**Task inputs**:
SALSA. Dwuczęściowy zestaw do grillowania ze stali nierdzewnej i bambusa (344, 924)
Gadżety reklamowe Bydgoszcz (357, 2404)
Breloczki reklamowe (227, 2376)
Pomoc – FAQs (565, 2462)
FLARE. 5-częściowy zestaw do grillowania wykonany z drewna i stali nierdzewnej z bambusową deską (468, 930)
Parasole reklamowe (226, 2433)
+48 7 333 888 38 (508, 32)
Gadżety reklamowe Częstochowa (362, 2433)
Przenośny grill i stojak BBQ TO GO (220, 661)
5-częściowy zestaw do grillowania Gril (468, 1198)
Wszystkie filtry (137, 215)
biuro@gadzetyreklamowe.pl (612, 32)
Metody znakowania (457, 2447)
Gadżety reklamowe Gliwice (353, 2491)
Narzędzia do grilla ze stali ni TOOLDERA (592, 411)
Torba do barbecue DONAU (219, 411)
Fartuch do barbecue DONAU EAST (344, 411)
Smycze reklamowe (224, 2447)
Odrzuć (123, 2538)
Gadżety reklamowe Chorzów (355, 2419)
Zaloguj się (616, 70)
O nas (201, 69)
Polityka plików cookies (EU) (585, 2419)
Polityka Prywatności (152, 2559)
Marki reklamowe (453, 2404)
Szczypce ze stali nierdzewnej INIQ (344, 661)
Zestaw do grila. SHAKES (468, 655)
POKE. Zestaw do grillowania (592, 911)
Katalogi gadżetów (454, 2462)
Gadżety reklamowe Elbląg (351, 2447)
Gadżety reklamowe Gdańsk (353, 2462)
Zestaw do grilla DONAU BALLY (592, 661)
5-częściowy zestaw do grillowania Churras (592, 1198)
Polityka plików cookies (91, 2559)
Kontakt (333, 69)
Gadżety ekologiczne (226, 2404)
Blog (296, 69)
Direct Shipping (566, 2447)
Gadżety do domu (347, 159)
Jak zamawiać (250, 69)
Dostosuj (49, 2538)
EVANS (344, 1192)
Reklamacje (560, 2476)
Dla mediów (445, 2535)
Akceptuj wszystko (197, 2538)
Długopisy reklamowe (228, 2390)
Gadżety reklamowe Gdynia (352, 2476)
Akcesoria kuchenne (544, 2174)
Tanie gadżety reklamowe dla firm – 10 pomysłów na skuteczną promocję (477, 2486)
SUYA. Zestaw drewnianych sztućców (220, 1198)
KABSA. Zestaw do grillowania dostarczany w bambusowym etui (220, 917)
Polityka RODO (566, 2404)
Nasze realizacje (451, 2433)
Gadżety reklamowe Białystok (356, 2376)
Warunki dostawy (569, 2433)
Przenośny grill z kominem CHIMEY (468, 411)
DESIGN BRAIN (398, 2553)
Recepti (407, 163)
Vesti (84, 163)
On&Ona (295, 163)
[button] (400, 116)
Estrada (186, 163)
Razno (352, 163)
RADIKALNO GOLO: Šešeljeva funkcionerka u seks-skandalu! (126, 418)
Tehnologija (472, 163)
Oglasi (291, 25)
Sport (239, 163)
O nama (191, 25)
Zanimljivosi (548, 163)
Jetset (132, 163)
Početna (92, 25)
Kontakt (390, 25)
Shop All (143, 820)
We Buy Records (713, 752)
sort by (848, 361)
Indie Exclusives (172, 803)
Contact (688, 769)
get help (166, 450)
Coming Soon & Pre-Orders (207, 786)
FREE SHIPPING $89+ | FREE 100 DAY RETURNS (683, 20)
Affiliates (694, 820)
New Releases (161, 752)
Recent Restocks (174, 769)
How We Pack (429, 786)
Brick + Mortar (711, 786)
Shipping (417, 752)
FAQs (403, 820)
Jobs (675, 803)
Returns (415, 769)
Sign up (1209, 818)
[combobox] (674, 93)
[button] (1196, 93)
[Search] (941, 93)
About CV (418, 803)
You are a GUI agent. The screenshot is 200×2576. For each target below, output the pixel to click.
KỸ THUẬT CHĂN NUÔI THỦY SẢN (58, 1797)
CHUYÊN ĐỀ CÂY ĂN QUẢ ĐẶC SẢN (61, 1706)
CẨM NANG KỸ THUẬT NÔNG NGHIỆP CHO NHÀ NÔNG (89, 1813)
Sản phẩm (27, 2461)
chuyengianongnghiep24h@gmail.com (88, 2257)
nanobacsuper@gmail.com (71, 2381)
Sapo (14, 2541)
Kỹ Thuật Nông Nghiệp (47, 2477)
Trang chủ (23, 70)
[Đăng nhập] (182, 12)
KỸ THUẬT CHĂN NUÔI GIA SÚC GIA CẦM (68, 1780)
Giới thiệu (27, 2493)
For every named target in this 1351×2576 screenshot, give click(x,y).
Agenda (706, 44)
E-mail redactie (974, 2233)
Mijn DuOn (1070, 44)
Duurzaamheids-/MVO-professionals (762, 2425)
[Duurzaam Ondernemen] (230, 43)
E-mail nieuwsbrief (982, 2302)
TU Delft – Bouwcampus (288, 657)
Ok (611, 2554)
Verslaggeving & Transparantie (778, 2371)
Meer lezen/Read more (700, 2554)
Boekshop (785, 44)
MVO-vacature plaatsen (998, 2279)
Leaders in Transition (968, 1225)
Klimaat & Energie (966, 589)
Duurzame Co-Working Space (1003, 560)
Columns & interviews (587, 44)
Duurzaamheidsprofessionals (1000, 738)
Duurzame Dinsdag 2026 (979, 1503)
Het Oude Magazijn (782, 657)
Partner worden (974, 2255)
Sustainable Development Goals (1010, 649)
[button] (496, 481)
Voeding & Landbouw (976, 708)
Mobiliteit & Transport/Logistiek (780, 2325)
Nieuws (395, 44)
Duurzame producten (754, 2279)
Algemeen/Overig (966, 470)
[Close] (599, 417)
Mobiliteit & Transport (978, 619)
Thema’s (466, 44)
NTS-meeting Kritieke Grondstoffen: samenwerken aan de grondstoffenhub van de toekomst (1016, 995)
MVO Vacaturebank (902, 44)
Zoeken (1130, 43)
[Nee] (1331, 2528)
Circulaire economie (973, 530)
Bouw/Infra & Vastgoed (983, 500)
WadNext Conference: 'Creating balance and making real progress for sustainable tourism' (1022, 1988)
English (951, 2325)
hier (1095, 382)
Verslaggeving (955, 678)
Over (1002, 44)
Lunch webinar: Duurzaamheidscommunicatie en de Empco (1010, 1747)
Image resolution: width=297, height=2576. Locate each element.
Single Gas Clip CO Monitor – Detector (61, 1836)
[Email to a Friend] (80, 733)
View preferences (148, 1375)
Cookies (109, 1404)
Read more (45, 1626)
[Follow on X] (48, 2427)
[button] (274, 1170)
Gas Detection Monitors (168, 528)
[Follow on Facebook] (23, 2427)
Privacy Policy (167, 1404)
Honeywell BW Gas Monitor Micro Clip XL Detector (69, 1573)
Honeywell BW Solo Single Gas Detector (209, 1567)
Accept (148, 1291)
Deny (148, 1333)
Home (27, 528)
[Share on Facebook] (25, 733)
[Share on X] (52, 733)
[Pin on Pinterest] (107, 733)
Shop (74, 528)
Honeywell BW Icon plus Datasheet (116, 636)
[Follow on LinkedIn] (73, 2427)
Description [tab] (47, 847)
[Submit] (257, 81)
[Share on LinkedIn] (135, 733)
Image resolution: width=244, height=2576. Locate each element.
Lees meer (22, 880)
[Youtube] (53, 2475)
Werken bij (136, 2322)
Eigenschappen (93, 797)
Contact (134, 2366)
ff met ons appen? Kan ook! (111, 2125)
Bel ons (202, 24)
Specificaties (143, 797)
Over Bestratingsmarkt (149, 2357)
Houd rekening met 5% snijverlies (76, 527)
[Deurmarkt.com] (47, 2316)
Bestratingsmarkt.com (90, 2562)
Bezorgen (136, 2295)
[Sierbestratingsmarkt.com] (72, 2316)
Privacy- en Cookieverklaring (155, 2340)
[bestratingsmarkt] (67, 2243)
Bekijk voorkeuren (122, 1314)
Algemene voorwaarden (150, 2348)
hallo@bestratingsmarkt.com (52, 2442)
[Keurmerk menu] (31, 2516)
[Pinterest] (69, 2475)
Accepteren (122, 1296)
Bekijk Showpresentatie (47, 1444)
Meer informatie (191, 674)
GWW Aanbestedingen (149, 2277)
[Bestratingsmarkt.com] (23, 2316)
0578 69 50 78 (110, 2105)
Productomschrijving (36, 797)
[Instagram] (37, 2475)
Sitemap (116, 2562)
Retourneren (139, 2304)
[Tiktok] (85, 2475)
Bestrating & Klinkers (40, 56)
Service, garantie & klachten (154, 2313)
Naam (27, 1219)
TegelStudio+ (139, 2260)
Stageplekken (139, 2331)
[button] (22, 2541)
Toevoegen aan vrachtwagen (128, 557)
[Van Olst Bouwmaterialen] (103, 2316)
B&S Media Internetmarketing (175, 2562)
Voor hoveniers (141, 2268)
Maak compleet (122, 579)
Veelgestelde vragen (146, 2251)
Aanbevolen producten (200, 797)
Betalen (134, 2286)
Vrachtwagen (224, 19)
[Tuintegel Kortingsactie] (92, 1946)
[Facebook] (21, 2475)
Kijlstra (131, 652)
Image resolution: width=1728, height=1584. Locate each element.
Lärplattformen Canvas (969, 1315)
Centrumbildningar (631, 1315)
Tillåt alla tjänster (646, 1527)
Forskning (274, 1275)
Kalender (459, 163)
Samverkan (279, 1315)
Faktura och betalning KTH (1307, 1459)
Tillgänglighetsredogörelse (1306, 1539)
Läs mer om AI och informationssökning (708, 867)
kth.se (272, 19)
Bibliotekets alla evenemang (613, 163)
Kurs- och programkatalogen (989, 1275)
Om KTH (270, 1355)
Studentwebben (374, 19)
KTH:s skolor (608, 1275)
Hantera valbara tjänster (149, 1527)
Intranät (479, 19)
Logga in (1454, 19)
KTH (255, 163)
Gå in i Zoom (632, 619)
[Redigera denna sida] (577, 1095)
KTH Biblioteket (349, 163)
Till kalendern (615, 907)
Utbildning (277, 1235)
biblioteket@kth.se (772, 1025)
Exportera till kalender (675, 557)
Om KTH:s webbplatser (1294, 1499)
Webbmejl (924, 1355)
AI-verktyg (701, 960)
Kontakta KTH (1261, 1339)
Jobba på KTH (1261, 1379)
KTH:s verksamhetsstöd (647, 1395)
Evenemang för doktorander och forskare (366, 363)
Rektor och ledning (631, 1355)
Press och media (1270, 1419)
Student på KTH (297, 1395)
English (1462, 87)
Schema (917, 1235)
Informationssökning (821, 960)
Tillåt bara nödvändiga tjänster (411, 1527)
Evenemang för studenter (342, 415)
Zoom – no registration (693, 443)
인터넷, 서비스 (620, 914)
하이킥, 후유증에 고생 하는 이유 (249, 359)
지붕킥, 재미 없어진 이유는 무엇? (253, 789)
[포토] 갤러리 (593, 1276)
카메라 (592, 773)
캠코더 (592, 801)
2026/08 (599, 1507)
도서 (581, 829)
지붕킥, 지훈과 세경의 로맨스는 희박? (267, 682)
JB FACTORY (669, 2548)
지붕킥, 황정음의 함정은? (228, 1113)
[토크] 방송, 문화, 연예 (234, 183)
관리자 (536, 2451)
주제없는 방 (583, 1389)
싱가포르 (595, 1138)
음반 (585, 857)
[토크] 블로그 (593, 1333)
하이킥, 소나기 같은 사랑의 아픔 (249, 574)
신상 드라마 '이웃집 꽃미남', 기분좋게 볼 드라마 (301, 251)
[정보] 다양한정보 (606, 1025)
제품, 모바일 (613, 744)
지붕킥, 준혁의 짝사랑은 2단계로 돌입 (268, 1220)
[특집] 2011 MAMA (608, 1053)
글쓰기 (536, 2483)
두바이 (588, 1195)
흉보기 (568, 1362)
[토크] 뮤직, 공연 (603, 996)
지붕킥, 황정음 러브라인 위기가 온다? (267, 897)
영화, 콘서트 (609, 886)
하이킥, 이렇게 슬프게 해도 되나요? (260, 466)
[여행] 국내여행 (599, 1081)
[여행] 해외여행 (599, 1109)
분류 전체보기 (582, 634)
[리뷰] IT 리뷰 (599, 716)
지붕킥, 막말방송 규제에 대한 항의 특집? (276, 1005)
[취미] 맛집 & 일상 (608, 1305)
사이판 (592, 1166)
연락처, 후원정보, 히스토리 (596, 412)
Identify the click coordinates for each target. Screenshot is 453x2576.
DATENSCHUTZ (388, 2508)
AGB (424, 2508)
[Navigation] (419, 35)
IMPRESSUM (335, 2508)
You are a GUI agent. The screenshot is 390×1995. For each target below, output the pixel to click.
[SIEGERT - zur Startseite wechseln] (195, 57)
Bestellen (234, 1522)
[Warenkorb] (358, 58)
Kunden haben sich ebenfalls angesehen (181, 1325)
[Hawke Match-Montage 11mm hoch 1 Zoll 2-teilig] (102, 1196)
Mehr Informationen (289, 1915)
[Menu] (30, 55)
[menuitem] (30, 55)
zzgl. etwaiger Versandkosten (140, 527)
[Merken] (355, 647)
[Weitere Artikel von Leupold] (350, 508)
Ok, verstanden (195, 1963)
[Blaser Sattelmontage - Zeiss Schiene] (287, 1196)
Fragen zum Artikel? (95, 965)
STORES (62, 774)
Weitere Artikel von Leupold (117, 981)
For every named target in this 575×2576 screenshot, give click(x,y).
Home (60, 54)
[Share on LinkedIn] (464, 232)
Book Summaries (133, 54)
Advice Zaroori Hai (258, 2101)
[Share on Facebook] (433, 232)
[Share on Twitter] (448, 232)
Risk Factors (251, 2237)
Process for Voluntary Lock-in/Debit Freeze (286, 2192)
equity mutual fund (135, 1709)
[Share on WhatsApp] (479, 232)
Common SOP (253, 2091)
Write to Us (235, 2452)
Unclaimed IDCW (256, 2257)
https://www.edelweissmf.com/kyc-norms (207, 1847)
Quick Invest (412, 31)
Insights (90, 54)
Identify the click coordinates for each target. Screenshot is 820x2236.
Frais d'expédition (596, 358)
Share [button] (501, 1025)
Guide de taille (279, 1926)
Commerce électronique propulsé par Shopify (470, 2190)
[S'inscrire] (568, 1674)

**Your assignment**: Take every line from the data above that holds "tjänster" and copy it out.

**Exercise response**:
Tillåt alla tjänster (646, 1527)
Hantera valbara tjänster (149, 1527)
Tillåt bara nödvändiga tjänster (411, 1527)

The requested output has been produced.